EPCglobal decided to develop an HF passive tag standard—more accurately, to resurrect an older initiative to create such a standard—in early 2006, after conducting a battery of tests to compare the functionality of HF and UHF passive tags in tracking individual items (as opposed to cases or pallets). Based on the test results, the organization determined that it would complete work in developing an HF tag standard (see EPCglobal Developing HF Tag Standard).

Gay Whitney, EPCglobal's director for standards development, says the ratification process for the candidate HF standard is ongoing. "The [intellectual property (IP)] declaration review that is part of the EPCglobal standards development process has been completed," she says, but "additional concerns about IP have been raised, and we are working rapidly to conclude on these issues so that the specification may proceed to ratification. Both [EPCglobal's] Business Steering Committee and [its] Technical Steering Committee have recommended that the specification be ratified pending completion of this final review."

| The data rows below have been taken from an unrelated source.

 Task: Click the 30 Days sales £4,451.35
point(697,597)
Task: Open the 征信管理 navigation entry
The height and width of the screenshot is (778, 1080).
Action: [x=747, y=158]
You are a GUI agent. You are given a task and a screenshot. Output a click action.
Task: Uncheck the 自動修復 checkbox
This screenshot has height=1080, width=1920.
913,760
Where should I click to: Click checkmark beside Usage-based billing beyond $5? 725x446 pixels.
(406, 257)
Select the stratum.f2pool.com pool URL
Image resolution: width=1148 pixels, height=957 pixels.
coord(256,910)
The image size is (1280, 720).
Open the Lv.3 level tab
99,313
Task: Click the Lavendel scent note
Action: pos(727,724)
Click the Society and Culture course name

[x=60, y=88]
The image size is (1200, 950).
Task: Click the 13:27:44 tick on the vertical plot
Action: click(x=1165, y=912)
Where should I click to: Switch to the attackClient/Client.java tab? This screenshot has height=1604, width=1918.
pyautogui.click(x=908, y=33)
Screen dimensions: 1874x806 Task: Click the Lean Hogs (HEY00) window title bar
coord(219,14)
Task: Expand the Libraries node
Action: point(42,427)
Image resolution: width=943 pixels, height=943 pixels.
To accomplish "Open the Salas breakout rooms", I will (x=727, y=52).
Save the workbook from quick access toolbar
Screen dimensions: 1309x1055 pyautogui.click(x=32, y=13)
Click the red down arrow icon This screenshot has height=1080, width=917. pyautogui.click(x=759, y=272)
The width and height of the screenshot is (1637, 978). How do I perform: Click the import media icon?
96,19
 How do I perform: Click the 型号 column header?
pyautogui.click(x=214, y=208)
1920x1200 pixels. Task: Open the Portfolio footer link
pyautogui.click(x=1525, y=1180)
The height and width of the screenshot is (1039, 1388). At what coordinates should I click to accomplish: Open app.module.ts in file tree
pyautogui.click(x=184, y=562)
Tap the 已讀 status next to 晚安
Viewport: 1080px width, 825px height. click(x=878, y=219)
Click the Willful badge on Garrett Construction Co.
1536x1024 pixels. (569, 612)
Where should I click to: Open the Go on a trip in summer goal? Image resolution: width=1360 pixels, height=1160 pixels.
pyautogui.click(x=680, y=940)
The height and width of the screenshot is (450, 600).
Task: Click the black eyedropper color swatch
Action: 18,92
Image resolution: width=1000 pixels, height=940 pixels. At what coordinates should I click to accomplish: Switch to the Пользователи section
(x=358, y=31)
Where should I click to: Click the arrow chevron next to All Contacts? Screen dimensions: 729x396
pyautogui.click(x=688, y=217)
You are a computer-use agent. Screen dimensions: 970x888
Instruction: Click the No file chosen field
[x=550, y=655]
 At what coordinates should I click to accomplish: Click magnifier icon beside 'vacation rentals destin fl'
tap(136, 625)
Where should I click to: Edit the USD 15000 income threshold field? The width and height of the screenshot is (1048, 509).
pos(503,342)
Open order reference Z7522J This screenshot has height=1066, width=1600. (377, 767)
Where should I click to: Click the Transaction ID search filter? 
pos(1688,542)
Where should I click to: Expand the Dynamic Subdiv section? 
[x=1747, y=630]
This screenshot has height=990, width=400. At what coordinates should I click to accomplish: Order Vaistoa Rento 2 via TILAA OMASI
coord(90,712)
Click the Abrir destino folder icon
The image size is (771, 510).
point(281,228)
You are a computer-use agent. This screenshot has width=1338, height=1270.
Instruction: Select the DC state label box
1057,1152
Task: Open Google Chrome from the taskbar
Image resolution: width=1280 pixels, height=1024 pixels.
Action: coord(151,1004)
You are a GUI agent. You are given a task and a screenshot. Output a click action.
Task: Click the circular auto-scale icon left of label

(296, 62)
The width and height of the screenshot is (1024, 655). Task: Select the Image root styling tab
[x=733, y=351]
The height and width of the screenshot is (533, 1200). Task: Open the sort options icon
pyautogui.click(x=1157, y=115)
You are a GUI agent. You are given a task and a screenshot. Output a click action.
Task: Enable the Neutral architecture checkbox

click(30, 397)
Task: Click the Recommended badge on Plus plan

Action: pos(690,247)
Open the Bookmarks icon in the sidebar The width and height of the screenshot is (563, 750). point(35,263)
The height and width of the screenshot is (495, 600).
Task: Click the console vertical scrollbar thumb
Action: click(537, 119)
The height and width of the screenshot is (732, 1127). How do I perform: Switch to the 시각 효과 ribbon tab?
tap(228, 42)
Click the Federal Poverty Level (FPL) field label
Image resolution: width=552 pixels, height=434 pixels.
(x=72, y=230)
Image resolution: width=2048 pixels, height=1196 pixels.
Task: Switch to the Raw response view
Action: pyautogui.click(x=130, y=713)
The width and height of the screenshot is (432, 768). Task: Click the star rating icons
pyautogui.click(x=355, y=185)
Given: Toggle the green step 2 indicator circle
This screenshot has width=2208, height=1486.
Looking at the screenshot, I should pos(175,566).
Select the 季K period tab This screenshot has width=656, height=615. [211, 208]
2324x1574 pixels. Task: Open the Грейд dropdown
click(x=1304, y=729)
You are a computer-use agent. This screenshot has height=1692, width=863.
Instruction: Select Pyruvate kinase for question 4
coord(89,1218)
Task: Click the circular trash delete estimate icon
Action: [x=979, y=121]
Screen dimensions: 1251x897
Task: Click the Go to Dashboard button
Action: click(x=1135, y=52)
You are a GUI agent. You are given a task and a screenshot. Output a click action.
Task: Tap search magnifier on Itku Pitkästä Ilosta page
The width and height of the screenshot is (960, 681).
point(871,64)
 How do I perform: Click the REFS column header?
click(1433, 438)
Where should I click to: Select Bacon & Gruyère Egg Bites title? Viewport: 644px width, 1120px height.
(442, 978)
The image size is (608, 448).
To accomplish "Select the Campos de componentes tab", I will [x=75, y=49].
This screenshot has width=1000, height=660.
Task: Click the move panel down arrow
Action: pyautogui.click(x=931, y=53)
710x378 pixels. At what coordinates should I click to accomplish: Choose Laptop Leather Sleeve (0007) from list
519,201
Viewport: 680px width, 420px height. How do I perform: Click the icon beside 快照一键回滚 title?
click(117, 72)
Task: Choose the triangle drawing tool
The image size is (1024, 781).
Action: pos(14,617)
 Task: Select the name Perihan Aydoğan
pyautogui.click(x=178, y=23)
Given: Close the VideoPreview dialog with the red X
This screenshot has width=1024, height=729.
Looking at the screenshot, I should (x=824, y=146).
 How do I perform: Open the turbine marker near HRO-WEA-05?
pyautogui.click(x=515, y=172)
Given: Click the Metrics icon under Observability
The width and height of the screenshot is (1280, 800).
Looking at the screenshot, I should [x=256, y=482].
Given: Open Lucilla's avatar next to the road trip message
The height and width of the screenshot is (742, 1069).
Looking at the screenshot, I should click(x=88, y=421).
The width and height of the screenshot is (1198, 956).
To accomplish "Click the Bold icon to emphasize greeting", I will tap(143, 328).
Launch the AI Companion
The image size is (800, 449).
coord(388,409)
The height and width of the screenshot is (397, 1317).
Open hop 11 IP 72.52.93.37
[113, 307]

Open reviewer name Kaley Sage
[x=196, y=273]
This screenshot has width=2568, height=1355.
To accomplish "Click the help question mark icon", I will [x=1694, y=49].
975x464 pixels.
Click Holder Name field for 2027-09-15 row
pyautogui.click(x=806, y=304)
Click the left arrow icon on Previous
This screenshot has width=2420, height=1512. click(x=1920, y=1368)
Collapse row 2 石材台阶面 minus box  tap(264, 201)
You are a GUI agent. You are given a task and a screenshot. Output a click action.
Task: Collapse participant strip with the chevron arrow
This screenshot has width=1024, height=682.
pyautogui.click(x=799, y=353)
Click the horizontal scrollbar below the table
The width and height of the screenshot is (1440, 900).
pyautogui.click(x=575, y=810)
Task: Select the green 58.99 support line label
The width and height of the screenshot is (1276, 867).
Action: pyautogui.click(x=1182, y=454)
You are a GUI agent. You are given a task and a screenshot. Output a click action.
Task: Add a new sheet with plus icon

The IP review process is designed to allow industry representatives within the working group to present any intellectual property held by their companies, in order to verify that a standard will not infringe on any IP rights held by those firms, thereby ensuring that the final standard can be offered free of royalties. This takes place early in a standard's development, and again once a standard is ready to be ratified, in order to determine if any changes made to the standard in the interim infringe on IP. In the case of the EPC Gen 2 HF standardization process, a chipmaker that Whitney declines to name (and is not part of the working group) presented the group with concerns regarding possible IP violations. But these concerns are being addressed, she says, and should not impact the tag standard, or EPCglobal's ability to offer it free of royalties.

NXP has been closely monitoring the standard-development process, Schatzmayer says, and the prototype Icode EPC HF chip was designed in accordance to the candidate standard. According to NXP, samples of the chips are available now. Once the standard is ratified, the company plans to ramp up production and have the chips available to tag makers in large volumes within six months.